Их портреты складываются в картину, в которой есть множество живых подробностей, позволяющих ощутить дух времени и увидеть, в какой сложной борьбе росла молодая советская литература.
ЖИЛИ-БЫЛИ
Детство
Почему начинаю с описания детства?
Много раз начинал писать и писал воспоминания как дневник. Записывал то, что происходит, чтобы понять. Те книги вышли в 30-х годах. Прошло для книг и двадцать, и тридцать, и сорок лет. Теперь пишу уже воспоминания. Стараюсь писать и теперь то, что видел и слышал, а не то, что прочитал. Воспоминания легче всего делать по книгам, но книги — чужое восприятие и обыкновенно уже обобщенное. Кажется всегда, что тот мир, в котором живешь сейчас, и прежде существовал. А между тем были иные улицы — они были зимой белые и тихие, были иные окна, через которые мы смотрели на эти улицы или старались смотреть, потому что зимой окна замерзали, а летом стекла замазывали, чтобы не выгорали обои.
Я начинаю писать под Москвой. Через поле от меня аэродром «Шереметьево».
Как будто самой скоростью вытянутые тела быстролётов предваряют своим появлением свист. Свист, разрезая воздух, подтверждает то, что минуло для глаза; привыкаю.
Ночью борта самолетов продырявлены огнями; аэродром навстречу им вспыхивает сигналами подтверждений; как огонь, кипит он, выбрасывая огненные пузыри.
Огни перебивают огни.
Самое начало
Летом Нева синяя. Зимой белая. Через синее ездят ялики с прозрачными высокими носами. Через белое тянутся высокие желтые мостки. Летом на реке качаются, тихо скрипя темными канатами, деревянные, серо-бурые, во время наводнений крутые мосты.
Три одномастных клячи скачут под звон и выносят вагон из крашеной жести на горб моста. Здесь они останавливаются. Третью лошадь отцепляют. Кучер звонит: пара кляч натягивает кожаные постромки. Вагон трогается.
Третья лошадь с форейтором на спине шагом возвращается вниз за новым вагоном.
Так на деревянных мостах, так и на двух железных — Николаевском и Литейном.
Трамвая в городе еще нет: еще не кончилась концессия конно-железной дороги, которая владеет рельсами на всей петербургской земле.

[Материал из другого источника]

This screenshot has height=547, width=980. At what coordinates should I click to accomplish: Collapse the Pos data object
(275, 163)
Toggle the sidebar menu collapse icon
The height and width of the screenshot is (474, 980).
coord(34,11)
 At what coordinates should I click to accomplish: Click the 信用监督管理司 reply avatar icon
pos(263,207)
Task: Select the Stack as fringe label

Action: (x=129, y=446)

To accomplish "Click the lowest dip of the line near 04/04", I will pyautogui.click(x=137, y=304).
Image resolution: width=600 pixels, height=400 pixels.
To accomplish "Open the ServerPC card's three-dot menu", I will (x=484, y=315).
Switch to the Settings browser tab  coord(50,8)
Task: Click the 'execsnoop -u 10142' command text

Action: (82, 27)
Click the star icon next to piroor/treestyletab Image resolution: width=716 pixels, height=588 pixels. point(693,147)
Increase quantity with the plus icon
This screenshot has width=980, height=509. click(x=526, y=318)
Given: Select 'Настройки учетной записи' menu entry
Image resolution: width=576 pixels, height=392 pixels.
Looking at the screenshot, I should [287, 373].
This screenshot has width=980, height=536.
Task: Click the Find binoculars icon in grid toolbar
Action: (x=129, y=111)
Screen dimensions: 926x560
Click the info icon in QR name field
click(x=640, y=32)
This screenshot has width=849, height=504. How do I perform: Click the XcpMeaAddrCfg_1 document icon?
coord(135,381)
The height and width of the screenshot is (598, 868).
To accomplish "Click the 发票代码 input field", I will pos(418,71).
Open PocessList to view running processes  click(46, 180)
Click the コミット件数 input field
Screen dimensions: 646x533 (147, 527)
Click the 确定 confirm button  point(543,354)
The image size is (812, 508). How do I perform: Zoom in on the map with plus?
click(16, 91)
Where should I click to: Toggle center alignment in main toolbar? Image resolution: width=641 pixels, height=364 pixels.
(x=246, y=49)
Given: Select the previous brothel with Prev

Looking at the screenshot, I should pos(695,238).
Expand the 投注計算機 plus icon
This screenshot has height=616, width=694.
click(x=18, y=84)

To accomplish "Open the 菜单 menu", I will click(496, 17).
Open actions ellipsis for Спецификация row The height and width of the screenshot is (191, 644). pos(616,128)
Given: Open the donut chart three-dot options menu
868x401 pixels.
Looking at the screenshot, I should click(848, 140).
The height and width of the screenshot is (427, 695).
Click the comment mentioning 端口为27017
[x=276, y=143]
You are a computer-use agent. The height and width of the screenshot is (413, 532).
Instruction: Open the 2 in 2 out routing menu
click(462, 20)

Зимой (по не предусмотренному концессионерами льду) от Адмиралтейства к Петербургской стороне и обратно ходит маленький вагончик электрического трамвая.
Комнаты
Комнат у нас три: столовая с двумя окнами — одно выходит на лестницу, а другое во двор; детская с двумя окнами — одно выходило в кладовую, а другое во впадину, образуемую кладовой и пристройкой для лестницы; поперек этой впадины лежало бревно серо-зеленое, на бревне сидели хвостами к детской голуби; еще спальня с одним окном на улицу.
Зало не наше — оно школьное. Там стоит рояль; поздно вечером мама там играет.
Столовая, как и у всех, оклеена коричневыми обоями с черточками под дуб.
Желтые стены почти целиком закрыты фотографиями — большими и маленькими, в разных рамочках.
Увеличенные фотографии изображают детей, сидящих на высоких необычайных стульях, держащих друг друга за руки. Это фотографии в плюшевых рамках. Маленькие фотографии в деревянных ореховых рамках. Между фотографиями этажерочки — черные лаковые, с цветочками. На этажерочках кошечки и девочки. Когда кошечку разбивали при уборке, то ставили безделушку другим боком, чтобы не видно было изъяна.
Заборы и деньги
Жили испуганно и прятались от жизни. Тетя Надя говорила, гордо подымая седую голову:
— Я прожила жизнь, ни в ком не нуждаясь, и ни в чем не была замечена.
Жизнь была вся огорожена.
Всё запирали, потому что всё дорого. Всё сосчитано и отмерено. Колотый сахар стоит четырнадцать копеек, а песок — одиннадцать копеек; когда нанимали прислугу, то чай, сахар оговаривали отдельно.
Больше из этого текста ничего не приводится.